On Fri, 26 Jun 2026 08:33:14 -0700 Breno Leitao <[email protected]> wrote:
> A multi-bit ECC error on a kernel-owned page that the memory failure
> handler cannot recover is currently swallowed: PG_hwpoison is set, the
> event is logged, and the kernel keeps running. The corrupted memory
> remains accessible to the kernel and either drives silent data
> corruption or surfaces seconds-to-minutes later as an apparently
> unrelated crash.

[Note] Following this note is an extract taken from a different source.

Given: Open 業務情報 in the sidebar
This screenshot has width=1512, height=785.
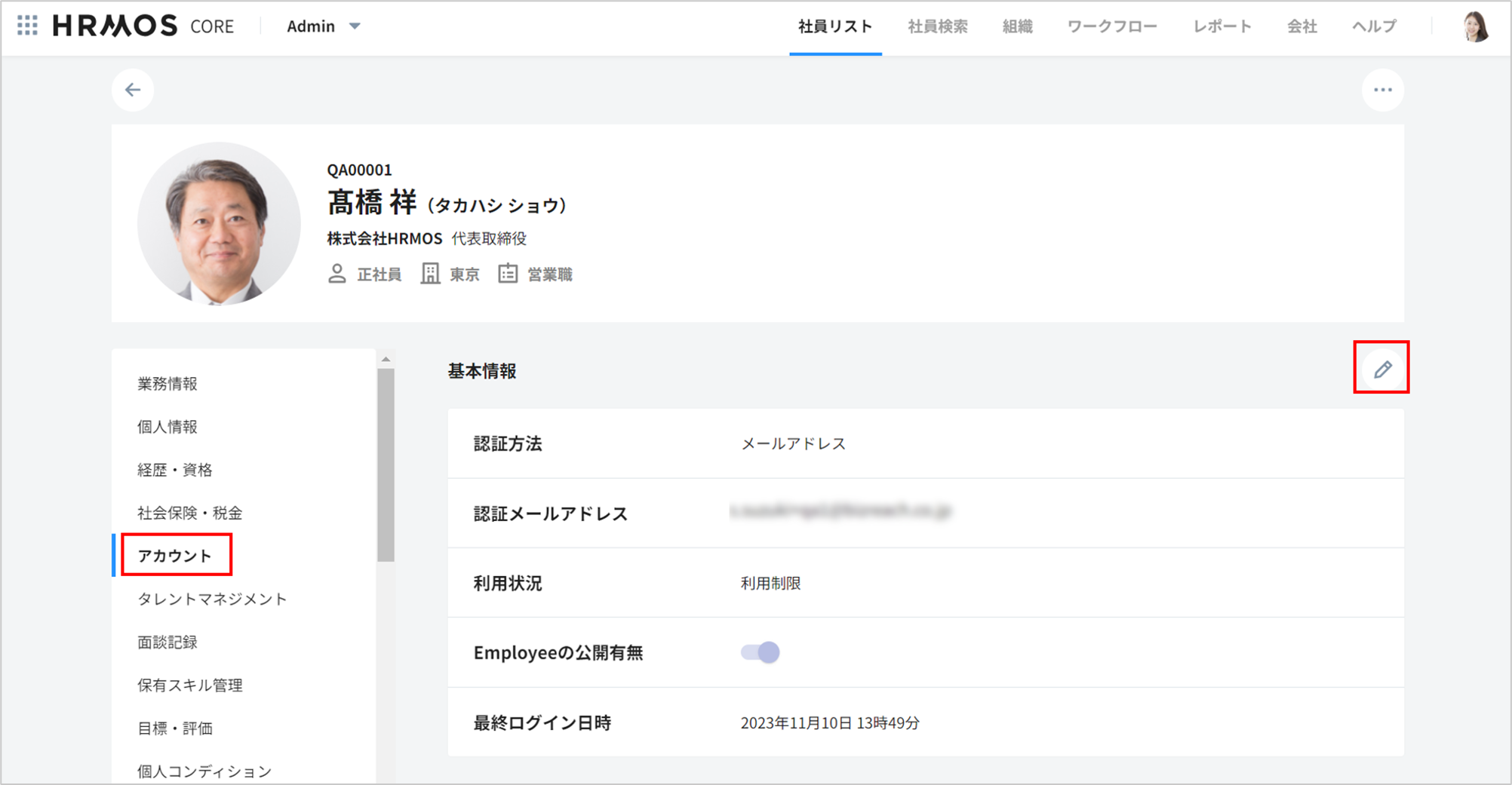Looking at the screenshot, I should pyautogui.click(x=167, y=384).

In a large fleet that delayed, unattributable crash
> turns into significant engineering effort to root-cause; in a kdump
> configuration, by the time the crash happens the original error
> context (faulting PFN, MCE/GHES record, page state) is long gone.
>
> This series adds an opt-in sysctl,
> vm.panic_on_unrecoverable_memory_failure, that converts an
> unrecoverable kernel-page hwpoison event into an immediate panic with
> a clean dmesg/vmcore that still contains the original failure
> context. The default is disabled so existing workloads see no
> change.
Cool, thanks. I added this to mm.git's mm-new branch. Next week I'll
move it into the mm-unstable branch, where it will receive linux-next
exposure.
Sashiko identified a few possible things, some pre-existing:
https://sashiko.dev/#/patchset/[email protected]